-- Your task --
Without omitting anything, copy every entry word for word.
--- Records to use Enclosed Below ---
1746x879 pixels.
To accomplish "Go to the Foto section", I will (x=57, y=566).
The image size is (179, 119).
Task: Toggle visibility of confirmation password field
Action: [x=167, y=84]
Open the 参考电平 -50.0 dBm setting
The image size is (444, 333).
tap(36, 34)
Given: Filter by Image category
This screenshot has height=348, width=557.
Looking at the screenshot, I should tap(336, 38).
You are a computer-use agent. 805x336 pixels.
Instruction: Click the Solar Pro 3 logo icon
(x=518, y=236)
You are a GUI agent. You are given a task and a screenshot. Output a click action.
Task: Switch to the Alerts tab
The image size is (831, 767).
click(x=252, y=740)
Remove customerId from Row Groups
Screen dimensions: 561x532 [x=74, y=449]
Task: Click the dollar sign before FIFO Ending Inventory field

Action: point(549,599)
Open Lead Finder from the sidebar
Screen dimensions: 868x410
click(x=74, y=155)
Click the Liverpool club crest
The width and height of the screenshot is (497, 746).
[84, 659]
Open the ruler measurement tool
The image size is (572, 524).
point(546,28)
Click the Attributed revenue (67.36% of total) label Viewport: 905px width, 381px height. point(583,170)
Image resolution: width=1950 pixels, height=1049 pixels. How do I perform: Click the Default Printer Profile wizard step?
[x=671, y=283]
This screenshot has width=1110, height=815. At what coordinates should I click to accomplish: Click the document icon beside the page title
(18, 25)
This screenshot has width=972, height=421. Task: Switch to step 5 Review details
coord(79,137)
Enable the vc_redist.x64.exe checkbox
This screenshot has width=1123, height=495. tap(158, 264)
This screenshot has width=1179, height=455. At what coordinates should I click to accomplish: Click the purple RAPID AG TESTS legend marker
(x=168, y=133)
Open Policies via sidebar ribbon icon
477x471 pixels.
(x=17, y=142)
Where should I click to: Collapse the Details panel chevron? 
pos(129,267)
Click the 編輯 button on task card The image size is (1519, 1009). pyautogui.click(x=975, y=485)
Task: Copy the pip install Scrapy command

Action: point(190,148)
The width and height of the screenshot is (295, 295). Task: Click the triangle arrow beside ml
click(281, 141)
--- End of Enclosed Records to use ---
-- Response below --
1746x879 pixels.
To accomplish "Go to the Foto section", I will (x=57, y=566).
The image size is (179, 119).
Task: Toggle visibility of confirmation password field
Action: [x=167, y=84]
Open the 参考电平 -50.0 dBm setting
The image size is (444, 333).
tap(36, 34)
Given: Filter by Image category
This screenshot has height=348, width=557.
Looking at the screenshot, I should tap(336, 38).
You are a computer-use agent. 805x336 pixels.
Instruction: Click the Solar Pro 3 logo icon
(x=518, y=236)
You are a GUI agent. You are given a task and a screenshot. Output a click action.
Task: Switch to the Alerts tab
The image size is (831, 767).
click(x=252, y=740)
Remove customerId from Row Groups
Screen dimensions: 561x532 [x=74, y=449]
Task: Click the dollar sign before FIFO Ending Inventory field

Action: point(549,599)
Open Lead Finder from the sidebar
Screen dimensions: 868x410
click(x=74, y=155)
Click the Liverpool club crest
The width and height of the screenshot is (497, 746).
[84, 659]
Open the ruler measurement tool
The image size is (572, 524).
point(546,28)
Click the Attributed revenue (67.36% of total) label Viewport: 905px width, 381px height. point(583,170)
Image resolution: width=1950 pixels, height=1049 pixels. How do I perform: Click the Default Printer Profile wizard step?
[x=671, y=283]
This screenshot has width=1110, height=815. At what coordinates should I click to accomplish: Click the document icon beside the page title
(18, 25)
This screenshot has width=972, height=421. Task: Switch to step 5 Review details
coord(79,137)
Enable the vc_redist.x64.exe checkbox
This screenshot has width=1123, height=495. tap(158, 264)
This screenshot has width=1179, height=455. At what coordinates should I click to accomplish: Click the purple RAPID AG TESTS legend marker
(x=168, y=133)
Open Policies via sidebar ribbon icon
477x471 pixels.
(x=17, y=142)
Where should I click to: Collapse the Details panel chevron? 
pos(129,267)
Click the 編輯 button on task card The image size is (1519, 1009). pyautogui.click(x=975, y=485)
Task: Copy the pip install Scrapy command

Action: point(190,148)
The width and height of the screenshot is (295, 295). Task: Click the triangle arrow beside ml
click(281, 141)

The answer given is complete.